As is clear from Section 6(7) the Act, I am required to consider whether the Respondent dealt with its concerns in a reasonable manner in compliance with fair procedures and the company’s disciplinary procedure. The key purpose of a disciplinary procedure is to afford an employer the opportunity to set out the concerns he/she may have about the poor performance or conduct of an employee and at the same time, to afford the employee the opportunity to answer the allegations and make representations as to why he/she should not be disciplined or dismissed. This rationale coupled with the principles of fair procedures are set out in Statutory Instrument (SI) 146/2000 which is the Code of Practice applicable to workplace disciplinary matters. I have summarised the requirements of SI 146/2000 as follows:
· To comply with the general principles of natural justice and fair procedures; · That the details of complaints are put to the employee, that he/she has the right to respond and challenge evidence, the right to representation and the right to a fair and impartial determination of the issues concerned; · That the basis for disciplinary action is clear, that the range of penalties that can be imposed is well-defined and that an internal appeal mechanism is available; · That generally, the stages in a disciplinary procedure will be progressive, for example, an oral warning, a written warning, a final written warning, dismissal and that there is some consideration of other appropriate disciplinary action short of dismissal.

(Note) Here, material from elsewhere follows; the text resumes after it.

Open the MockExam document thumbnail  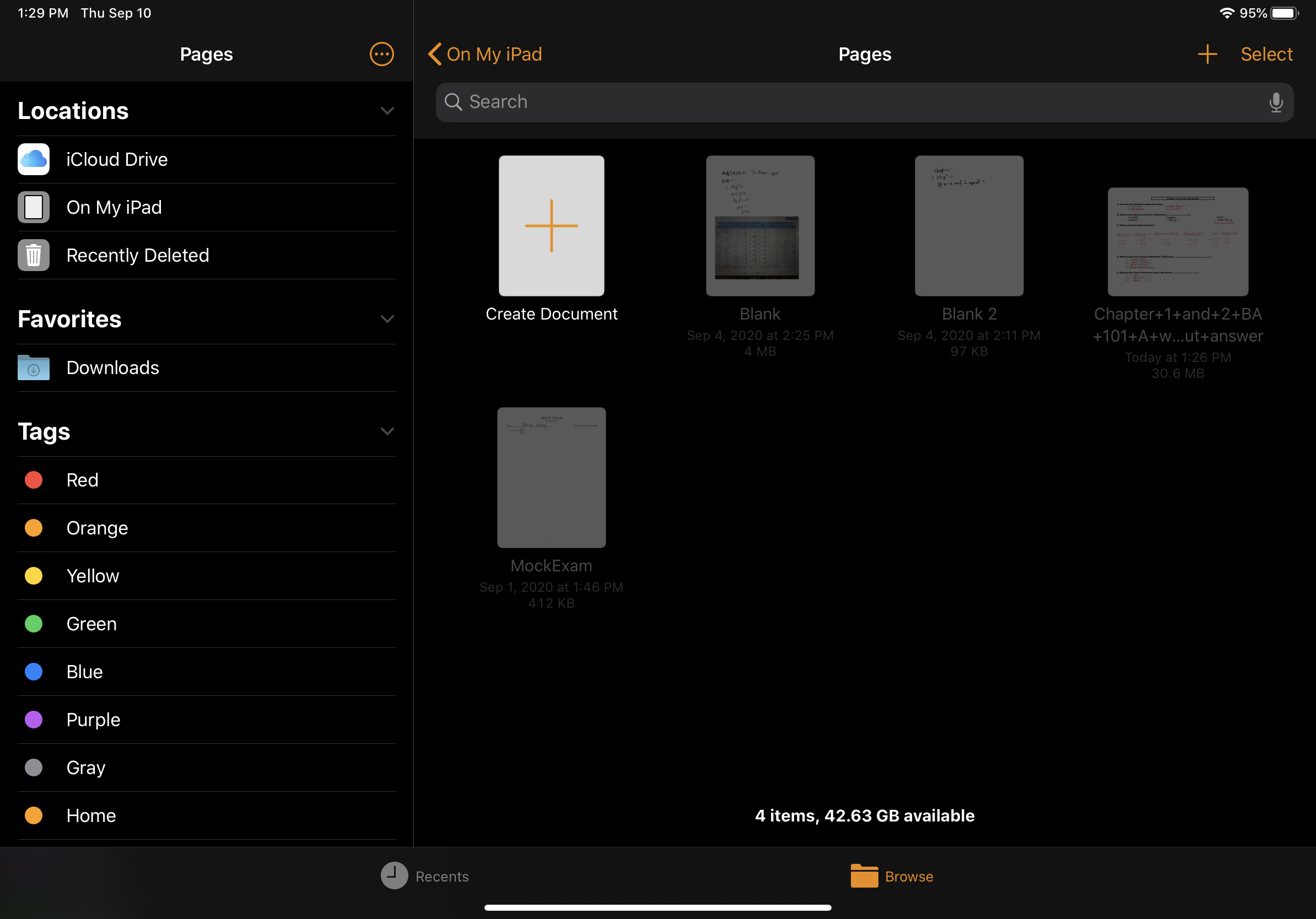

The case of Iarnród Éireann/Irish Rail V McKelvey [2018] IECA 346 concerned the matter of legal representation in a workplace disciplinary process. In addition to the right of representation, the Court of Appeal enunciated the following principles of fair procedures:
“(i) [the] right to know the nature of the complaint/allegation made against him; (ii) [the] right to know the procedure to be followed in the course of the investigation; (iii) [the] right to know the potential implications of the complaint/allegation should it be established, i.e. the sanction/sanctions that might be imposed; (iv) [the] right to be heard in relation to the complaint/allegation and to make representations in relation thereto; (v) [the] right to challenge such evidence as might be called to establish the complaint/allegation and to cross-examine all witnesses; (vi) [the] right to call witnesses in support of his stated position”.
The Court of Appeal’s judgement was approved by the Supreme Court [2019] IESC 79 and Charleton J. made the following comments about the conduct of a disciplinary process:
“Dismissal is therefore about substance; whether an employee is competent or qualified to do the job, or whether misbehaviour is involved. Section 5(b) of the Unfair Dismissals Act 1993 introduced an entitlement to the Workplace Relations Commission to look at procedure and as to “the reasonableness or otherwise of the conduct (whether by act or omission) of the employer in relation to the dismissal” and “the extent (if any) of the compliance or failure to comply by the employer, in relation to the employee, with the procedure” agreed for dismissal….. Thus an employee “must be given the reasons for [any] proposed dismissal, and an adequate opportunity of making his [or her] defence to the allegations made against him [or her]…..”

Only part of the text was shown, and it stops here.